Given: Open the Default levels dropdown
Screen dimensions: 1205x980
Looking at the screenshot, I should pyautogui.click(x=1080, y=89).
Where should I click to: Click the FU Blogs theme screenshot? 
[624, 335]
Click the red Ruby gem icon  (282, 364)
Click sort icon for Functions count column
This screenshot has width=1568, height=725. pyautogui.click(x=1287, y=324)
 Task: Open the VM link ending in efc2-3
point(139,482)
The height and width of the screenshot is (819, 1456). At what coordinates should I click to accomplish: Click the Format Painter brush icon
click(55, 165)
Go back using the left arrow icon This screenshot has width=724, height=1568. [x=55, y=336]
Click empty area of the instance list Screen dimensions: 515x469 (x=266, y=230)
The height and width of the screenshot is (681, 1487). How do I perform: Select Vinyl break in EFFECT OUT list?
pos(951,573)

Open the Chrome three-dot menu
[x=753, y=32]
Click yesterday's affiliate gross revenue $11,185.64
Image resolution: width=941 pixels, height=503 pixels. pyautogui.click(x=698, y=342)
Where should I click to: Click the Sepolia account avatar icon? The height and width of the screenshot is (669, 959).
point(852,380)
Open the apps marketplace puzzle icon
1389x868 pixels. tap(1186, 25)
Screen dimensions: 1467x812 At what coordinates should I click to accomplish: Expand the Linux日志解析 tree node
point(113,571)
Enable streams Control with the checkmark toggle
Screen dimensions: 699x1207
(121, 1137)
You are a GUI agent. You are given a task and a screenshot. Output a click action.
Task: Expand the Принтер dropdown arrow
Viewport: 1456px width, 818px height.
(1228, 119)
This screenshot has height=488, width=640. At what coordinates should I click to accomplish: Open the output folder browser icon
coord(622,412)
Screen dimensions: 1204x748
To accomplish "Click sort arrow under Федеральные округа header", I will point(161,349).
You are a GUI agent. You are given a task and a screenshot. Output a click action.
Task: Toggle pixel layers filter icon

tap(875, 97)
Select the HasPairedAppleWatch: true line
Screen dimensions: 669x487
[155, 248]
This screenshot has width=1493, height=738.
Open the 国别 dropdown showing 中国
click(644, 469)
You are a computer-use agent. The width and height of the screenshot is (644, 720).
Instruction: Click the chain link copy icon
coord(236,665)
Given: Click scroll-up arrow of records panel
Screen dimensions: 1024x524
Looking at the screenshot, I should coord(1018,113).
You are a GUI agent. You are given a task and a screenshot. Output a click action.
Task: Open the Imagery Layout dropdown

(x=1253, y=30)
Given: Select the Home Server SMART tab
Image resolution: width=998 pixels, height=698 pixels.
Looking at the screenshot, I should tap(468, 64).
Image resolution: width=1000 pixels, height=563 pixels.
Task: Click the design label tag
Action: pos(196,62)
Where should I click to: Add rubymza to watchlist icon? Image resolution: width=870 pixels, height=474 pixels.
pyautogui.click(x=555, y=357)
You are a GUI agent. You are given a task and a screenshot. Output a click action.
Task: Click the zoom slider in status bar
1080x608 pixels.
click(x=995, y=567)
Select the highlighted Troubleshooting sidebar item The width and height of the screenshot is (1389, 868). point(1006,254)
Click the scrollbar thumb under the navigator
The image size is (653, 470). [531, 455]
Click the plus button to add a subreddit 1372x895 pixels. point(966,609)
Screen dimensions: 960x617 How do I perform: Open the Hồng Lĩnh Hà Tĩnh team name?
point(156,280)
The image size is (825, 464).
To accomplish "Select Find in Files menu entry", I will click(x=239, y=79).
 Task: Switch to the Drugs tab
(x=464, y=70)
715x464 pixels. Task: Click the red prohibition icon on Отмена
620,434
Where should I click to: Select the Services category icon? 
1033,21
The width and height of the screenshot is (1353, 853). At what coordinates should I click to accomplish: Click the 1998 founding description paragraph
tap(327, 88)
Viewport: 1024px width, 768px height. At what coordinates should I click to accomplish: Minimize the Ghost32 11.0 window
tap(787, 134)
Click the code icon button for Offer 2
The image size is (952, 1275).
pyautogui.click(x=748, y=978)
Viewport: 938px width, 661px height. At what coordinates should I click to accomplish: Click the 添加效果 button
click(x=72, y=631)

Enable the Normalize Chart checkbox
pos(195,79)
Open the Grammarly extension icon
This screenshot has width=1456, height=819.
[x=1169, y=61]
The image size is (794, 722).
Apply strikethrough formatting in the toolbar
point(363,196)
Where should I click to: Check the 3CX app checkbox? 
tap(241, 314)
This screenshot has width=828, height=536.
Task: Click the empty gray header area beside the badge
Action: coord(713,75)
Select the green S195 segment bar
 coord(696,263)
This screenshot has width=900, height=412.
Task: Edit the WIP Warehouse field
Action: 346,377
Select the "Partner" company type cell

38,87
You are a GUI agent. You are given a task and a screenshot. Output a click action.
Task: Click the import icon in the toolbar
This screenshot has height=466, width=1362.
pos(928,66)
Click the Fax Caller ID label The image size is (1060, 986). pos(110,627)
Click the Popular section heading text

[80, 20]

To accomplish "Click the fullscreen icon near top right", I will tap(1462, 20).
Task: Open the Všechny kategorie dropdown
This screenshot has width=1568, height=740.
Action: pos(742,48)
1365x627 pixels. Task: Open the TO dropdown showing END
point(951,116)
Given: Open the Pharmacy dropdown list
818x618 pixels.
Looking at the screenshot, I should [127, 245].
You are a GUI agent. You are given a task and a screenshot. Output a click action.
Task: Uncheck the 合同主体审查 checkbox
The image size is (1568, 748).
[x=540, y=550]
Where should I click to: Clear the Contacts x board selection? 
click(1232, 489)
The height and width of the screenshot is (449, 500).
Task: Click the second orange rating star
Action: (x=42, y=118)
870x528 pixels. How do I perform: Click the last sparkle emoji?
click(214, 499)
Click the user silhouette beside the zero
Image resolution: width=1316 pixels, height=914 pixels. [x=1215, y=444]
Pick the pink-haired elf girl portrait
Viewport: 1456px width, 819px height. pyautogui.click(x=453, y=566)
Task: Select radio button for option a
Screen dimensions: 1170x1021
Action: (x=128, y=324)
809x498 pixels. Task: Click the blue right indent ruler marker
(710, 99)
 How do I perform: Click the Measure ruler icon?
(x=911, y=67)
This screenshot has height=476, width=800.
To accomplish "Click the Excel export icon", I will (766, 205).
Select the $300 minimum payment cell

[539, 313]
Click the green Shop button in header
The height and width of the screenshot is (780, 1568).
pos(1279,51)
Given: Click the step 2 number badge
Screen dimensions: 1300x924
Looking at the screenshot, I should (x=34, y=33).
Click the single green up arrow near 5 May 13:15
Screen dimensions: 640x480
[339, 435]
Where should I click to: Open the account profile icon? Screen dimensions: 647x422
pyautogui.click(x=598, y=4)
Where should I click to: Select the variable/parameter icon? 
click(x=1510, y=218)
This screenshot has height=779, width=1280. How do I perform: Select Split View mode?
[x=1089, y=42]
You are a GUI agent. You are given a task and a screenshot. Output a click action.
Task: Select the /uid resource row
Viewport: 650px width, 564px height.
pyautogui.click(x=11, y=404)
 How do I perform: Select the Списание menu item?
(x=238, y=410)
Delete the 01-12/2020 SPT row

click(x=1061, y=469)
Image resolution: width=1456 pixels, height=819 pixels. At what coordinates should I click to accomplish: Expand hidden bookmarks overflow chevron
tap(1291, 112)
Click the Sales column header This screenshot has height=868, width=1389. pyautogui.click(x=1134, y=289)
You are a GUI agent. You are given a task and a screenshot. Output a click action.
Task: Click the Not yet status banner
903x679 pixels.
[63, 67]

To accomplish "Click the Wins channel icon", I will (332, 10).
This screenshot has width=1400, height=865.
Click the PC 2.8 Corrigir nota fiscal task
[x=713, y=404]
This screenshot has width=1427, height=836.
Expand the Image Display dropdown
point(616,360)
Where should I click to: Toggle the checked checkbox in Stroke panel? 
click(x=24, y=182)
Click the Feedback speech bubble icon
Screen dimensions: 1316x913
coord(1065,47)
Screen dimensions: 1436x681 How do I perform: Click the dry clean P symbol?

Instruções do exercício:
Copie fielmente as linhas, começando pela que contém "Task: Open the VM link ending in efc2-3" e parando depois da que contém "1389x868 pixels. tap(1186, 25)".

Em resposta:
 Task: Open the VM link ending in efc2-3
point(139,482)
The height and width of the screenshot is (819, 1456). At what coordinates should I click to accomplish: Click the Format Painter brush icon
click(55, 165)
Go back using the left arrow icon This screenshot has width=724, height=1568. [x=55, y=336]
Click empty area of the instance list Screen dimensions: 515x469 (x=266, y=230)
The height and width of the screenshot is (681, 1487). How do I perform: Select Vinyl break in EFFECT OUT list?
pos(951,573)

Open the Chrome three-dot menu
[x=753, y=32]
Click yesterday's affiliate gross revenue $11,185.64
Image resolution: width=941 pixels, height=503 pixels. pyautogui.click(x=698, y=342)
Where should I click to: Click the Sepolia account avatar icon? The height and width of the screenshot is (669, 959).
point(852,380)
Open the apps marketplace puzzle icon
1389x868 pixels. tap(1186, 25)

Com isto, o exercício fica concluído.